How Client-Side OCR Reads Text From Images
Technical explainer on how the browser-based Image Text Extractor uses Tesseract.js (WebAssembly) to recognize text locally, walking through the worker model, binarization, page segmentation, the LSTM recognizer, the language model, and the tool's post-processing, grounded in the real ImageTextExtractor component.
Optical character recognition sounds like it should need a server. You have an image of text, you want the text back, and that feels like a job for some heavy model running on a GPU somewhere. But the entire pipeline runs perfectly well inside a browser tab, and that is exactly how the OCR tool on this site works. The image you drop never leaves your machine.
The engine doing the work is Tesseract, compiled to WebAssembly and wrapped by the tesseract.js library (version ^6.0.1 in our package.json). Tesseract began as a research project at Hewlett-Packard, was open-sourced in 2005, and its modern recognition core is a neural network rather than the older pattern-matching approach. Running it in the browser means the WASM binary, the engine, and the per-language model files all download once and then execute locally against the pixels of your image.
This post walks through what actually happens between "here is a PNG" and "here is the text," using the real code from our ImageTextExtractor component as the reference. No part of this is hand-waving about how OCR works in general: every parameter mentioned is one the tool actually sets.
The worker model
The first thing the component does is spin up a Tesseract worker. Workers matter because OCR is CPU-heavy and you do not want it blocking the UI thread that is painting your progress bar.

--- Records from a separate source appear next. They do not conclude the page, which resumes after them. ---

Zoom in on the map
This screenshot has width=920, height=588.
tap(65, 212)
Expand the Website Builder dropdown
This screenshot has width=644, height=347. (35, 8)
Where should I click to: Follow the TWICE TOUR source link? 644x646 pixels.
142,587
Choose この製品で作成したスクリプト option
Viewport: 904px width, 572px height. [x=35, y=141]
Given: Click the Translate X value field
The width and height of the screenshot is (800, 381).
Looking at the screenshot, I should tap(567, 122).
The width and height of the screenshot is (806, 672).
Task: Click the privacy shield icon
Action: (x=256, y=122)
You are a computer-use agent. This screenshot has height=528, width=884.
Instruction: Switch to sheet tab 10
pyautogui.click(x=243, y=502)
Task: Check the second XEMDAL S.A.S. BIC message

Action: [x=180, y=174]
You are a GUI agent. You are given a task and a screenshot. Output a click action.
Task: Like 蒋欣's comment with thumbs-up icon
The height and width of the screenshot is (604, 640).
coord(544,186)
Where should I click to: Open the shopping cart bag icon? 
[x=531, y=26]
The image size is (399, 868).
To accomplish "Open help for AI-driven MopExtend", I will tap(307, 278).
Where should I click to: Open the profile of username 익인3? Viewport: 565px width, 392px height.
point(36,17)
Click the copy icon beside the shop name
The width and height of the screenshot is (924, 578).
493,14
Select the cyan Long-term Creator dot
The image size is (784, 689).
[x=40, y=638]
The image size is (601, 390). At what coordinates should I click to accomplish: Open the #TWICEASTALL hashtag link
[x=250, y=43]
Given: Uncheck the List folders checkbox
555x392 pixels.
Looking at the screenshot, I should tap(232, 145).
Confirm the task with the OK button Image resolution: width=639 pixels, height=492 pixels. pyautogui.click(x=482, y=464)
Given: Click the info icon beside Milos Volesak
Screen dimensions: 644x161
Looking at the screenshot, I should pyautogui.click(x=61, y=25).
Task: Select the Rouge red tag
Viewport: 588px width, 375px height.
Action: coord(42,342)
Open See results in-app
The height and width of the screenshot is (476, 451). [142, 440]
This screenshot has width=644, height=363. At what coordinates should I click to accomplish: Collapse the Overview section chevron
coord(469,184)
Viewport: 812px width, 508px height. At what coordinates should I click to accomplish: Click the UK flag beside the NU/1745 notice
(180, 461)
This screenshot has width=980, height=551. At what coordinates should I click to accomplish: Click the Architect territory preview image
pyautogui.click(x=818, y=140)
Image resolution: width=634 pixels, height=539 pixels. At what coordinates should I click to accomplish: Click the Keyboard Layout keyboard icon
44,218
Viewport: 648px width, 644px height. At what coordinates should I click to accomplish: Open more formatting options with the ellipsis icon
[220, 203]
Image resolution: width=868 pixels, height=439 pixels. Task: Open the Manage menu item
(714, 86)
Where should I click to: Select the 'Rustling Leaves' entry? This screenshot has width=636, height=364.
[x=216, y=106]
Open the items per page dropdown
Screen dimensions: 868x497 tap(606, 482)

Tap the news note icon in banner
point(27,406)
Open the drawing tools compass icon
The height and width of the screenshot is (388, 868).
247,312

import { createWorker, PSM, OEM } from 'tesseract.js';
const langs = secondaryLanguage
? `${selectedLanguage}+${secondaryLanguage}`
: selectedLanguage;
const worker = await createWorker(langs, OEM.LSTM_ONLY, {
logger: (m) => {
if (m.status === 'recognizing text') {
setProgress(Math.round(m.progress * 100));
}
// ...other status branches
},
});
Three things are decided right here. The langs string tells the worker which language model files to fetch. The second argument, OEM.LSTM_ONLY, picks the OCR Engine Mode. And the logger callback is how the worker reports progress back, which is why the UI can show statuses like "Loading OCR core," "Loading language traineddata," and a percentage during the recognition phase.
OEM.LSTM_ONLY is the important one. OEM stands for OCR Engine Mode, and Tesseract historically shipped two engines: a "legacy" engine based on character-shape pattern matching, and an LSTM engine, which is a recurrent neural network. By selecting LSTM only, the tool uses the neural recognizer exclusively. That choice changes what the model files are (they contain trained network weights, not just glyph templates) and generally produces better results on real-world fonts.
The recognition pipeline, stage by stage
When you call worker.recognize(imageFile), Tesseract runs a sequence of stages. Understanding them explains why some images read cleanly and others come back as garbage.
Binarization
OCR does not reason about color. The first step is to convert the image to pure black and white, a process called binarization. Tesseract uses Otsu's method by default, which picks a threshold by looking at the histogram of pixel intensities and choosing the cutoff that best separates the two clusters (dark ink, light background).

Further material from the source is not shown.